Algorithm for Rare-variant Trait Evaluation using Model-based Inference and Selection
ARTEMIS is Python-based tool for performing Bayesian variable selection in a classification model for observations with binary features, applied primarily to rare-variant gene-level collapsing data from UK Biobank. Demonstrated on a synthetic binary-valued dataset.
To install this python package, first download (clone) the git repo. Creating a new conda environment is recommended, commands to do this are listed below.
conda create -n ARTEMIS python=3.10
conda activate ARTEMIS
pip install -e .
Note that one must be in the git root directory to install.

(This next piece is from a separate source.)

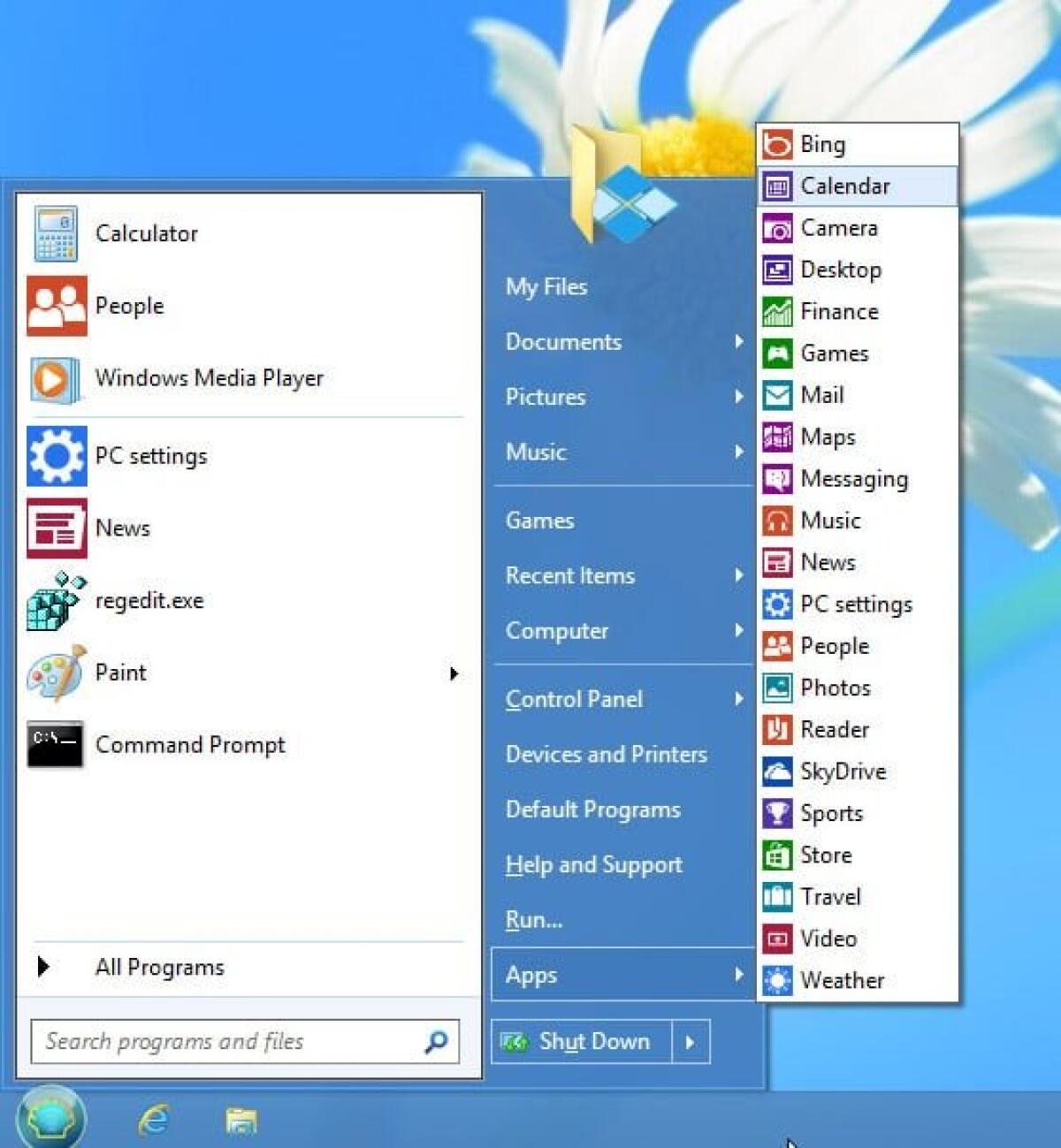The width and height of the screenshot is (1061, 1148).
Task: Start the Paint application
Action: tap(121, 672)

A typical workflow for performing variational inference is as follows:
from artemis import artemis
# Initialise the variational inference module
vb = artemis.VB(
X, # binary genotype matrix
gene_names, # name of genes corresponding to each column of the genotype matrix
y # phenotype labels (should be a binary vector of length matching the number of rows of X)
)
# Run variational inference (n_rep=number of iterations)
vb.run(n_rep=3)
See the examples.ipynb
notebook for progressively more sophisticated examples.
Note that to use the pipeline (last example in the notebook), one must first generate synthetic data using generate_synthetic_pipeline_data.ipynb
.
This is not required to get started.